= TASK ITEM =
Find every line in the records below that holds the word "Viewport" and copy it.

= STORED DATA =
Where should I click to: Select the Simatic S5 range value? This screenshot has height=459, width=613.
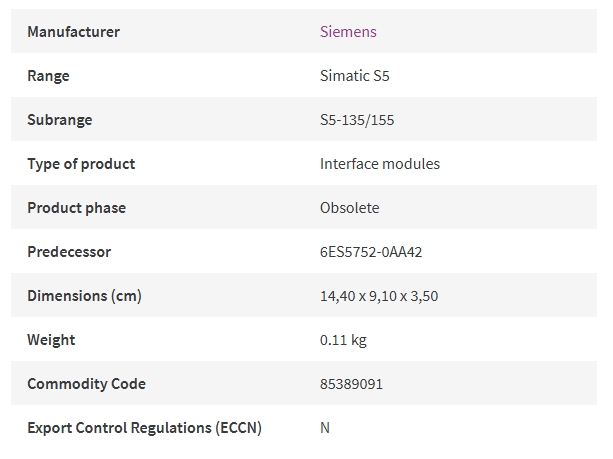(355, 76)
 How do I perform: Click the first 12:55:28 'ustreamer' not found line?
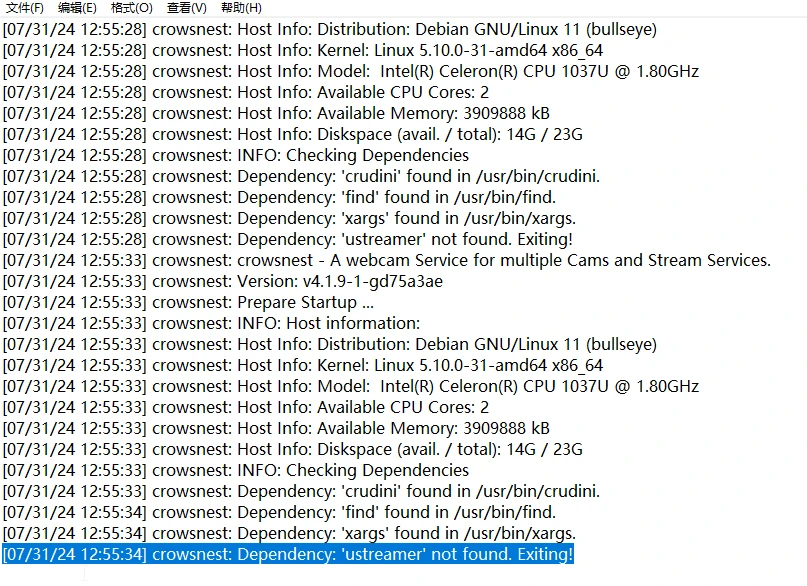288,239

...

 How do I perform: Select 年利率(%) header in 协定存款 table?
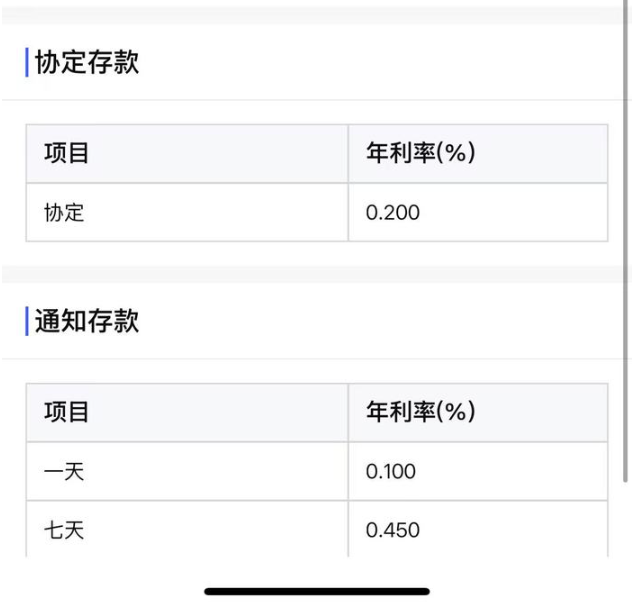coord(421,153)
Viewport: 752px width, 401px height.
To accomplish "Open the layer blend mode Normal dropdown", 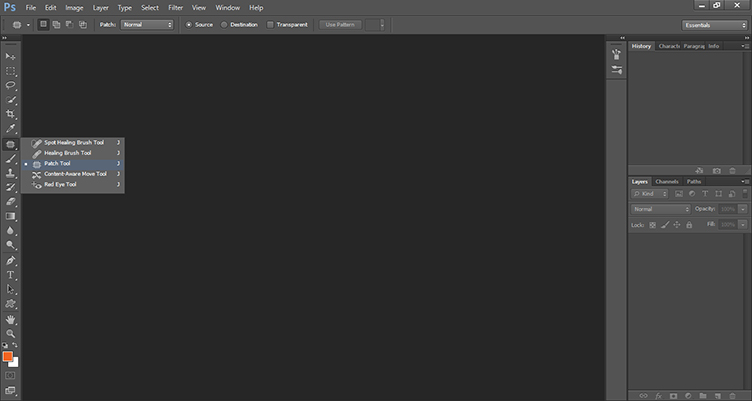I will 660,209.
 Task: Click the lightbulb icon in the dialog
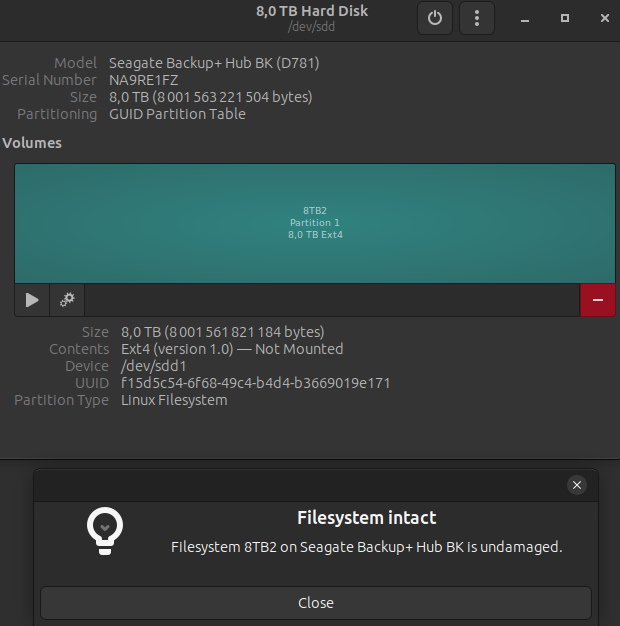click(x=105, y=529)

* * *

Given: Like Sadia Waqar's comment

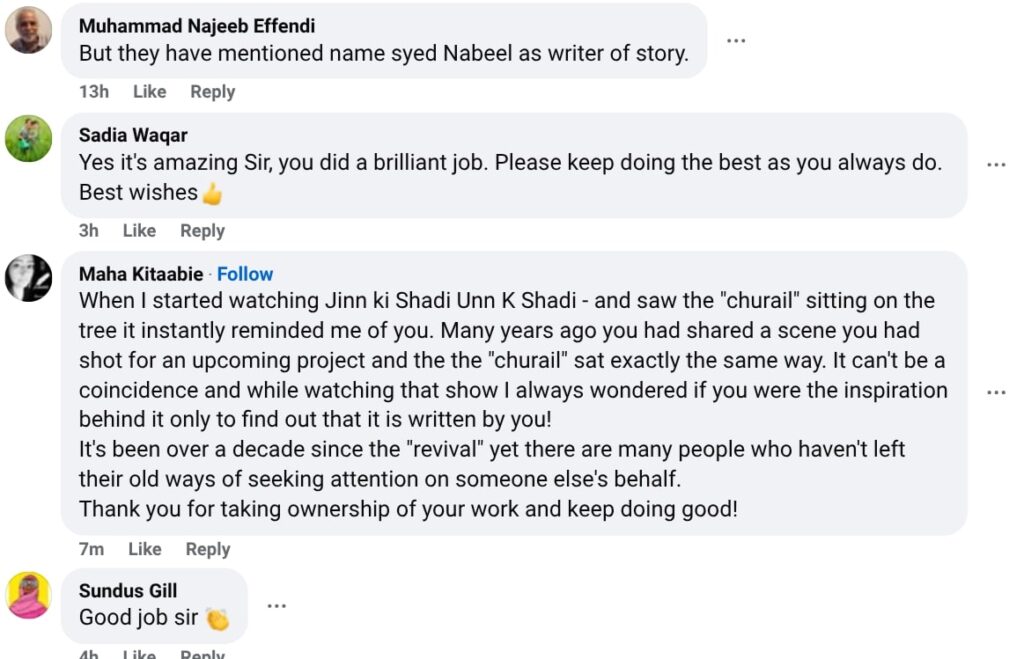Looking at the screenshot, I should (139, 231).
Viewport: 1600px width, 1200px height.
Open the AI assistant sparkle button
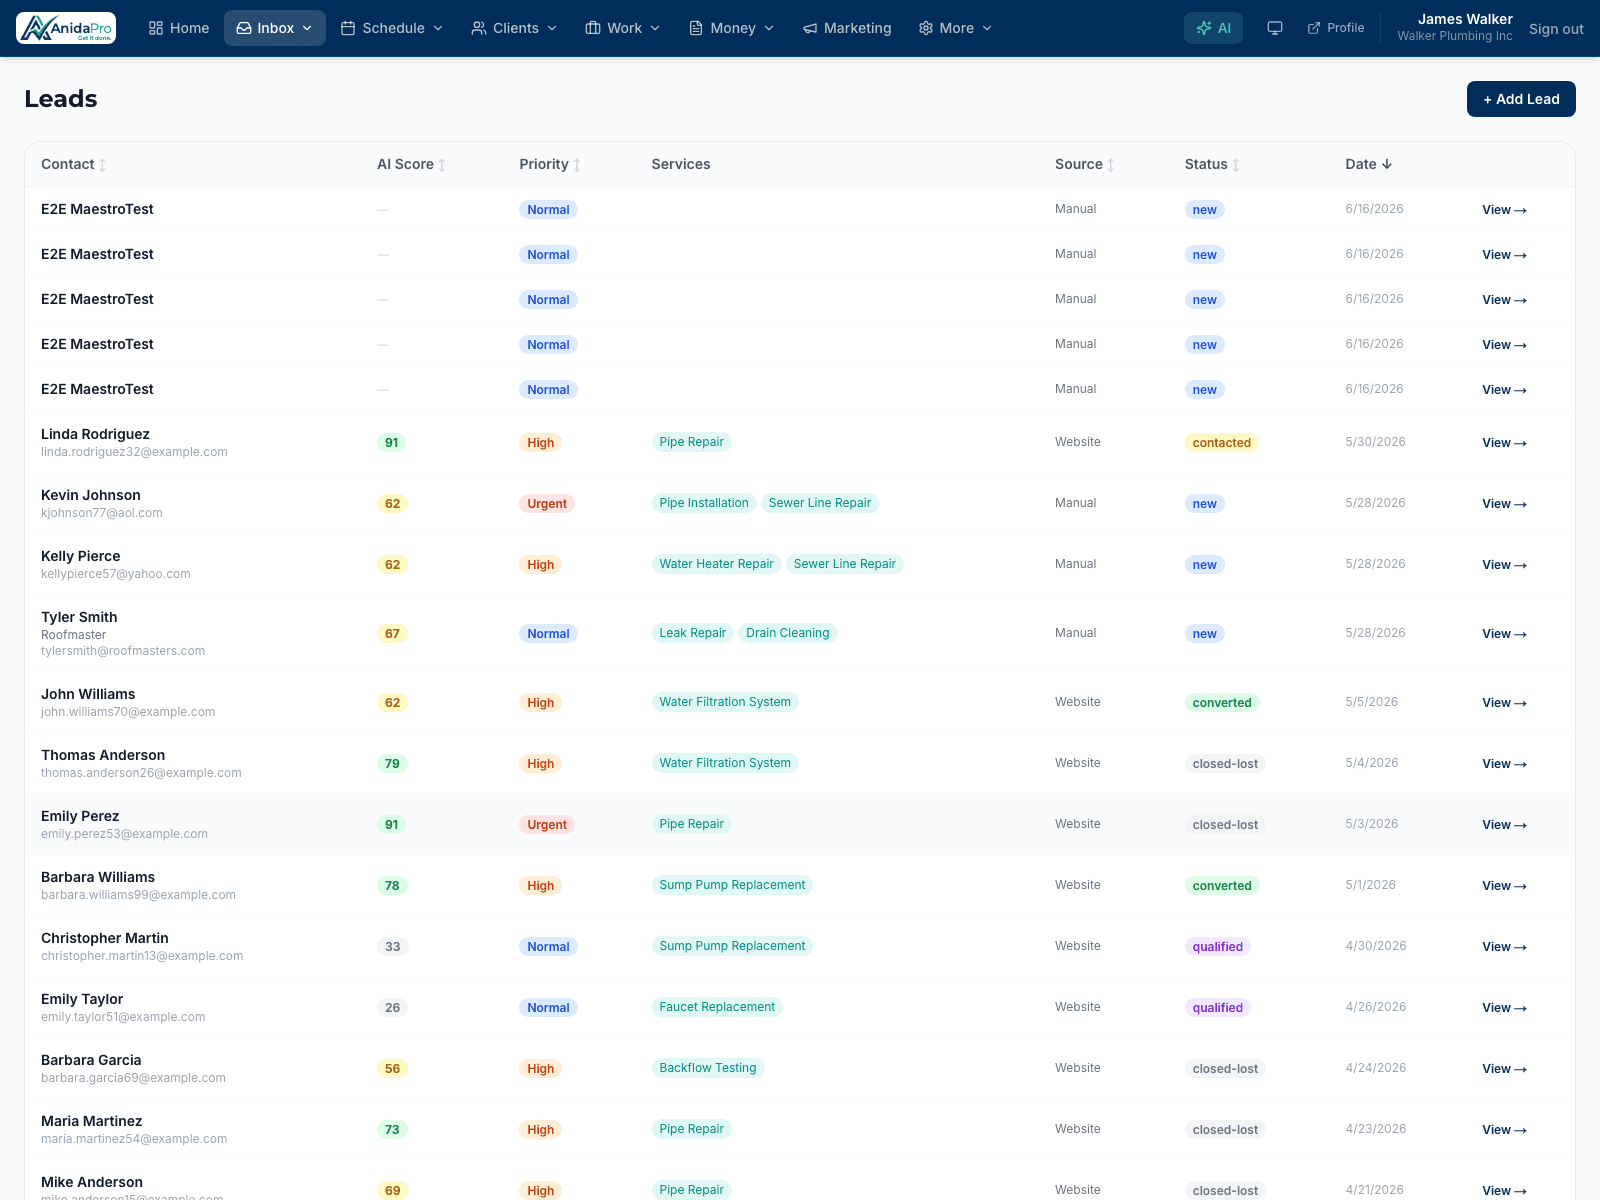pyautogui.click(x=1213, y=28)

= TASK SOLUTION =
Viewport: 752px width, 401px height.
Viewport: 1600px width, 1200px height.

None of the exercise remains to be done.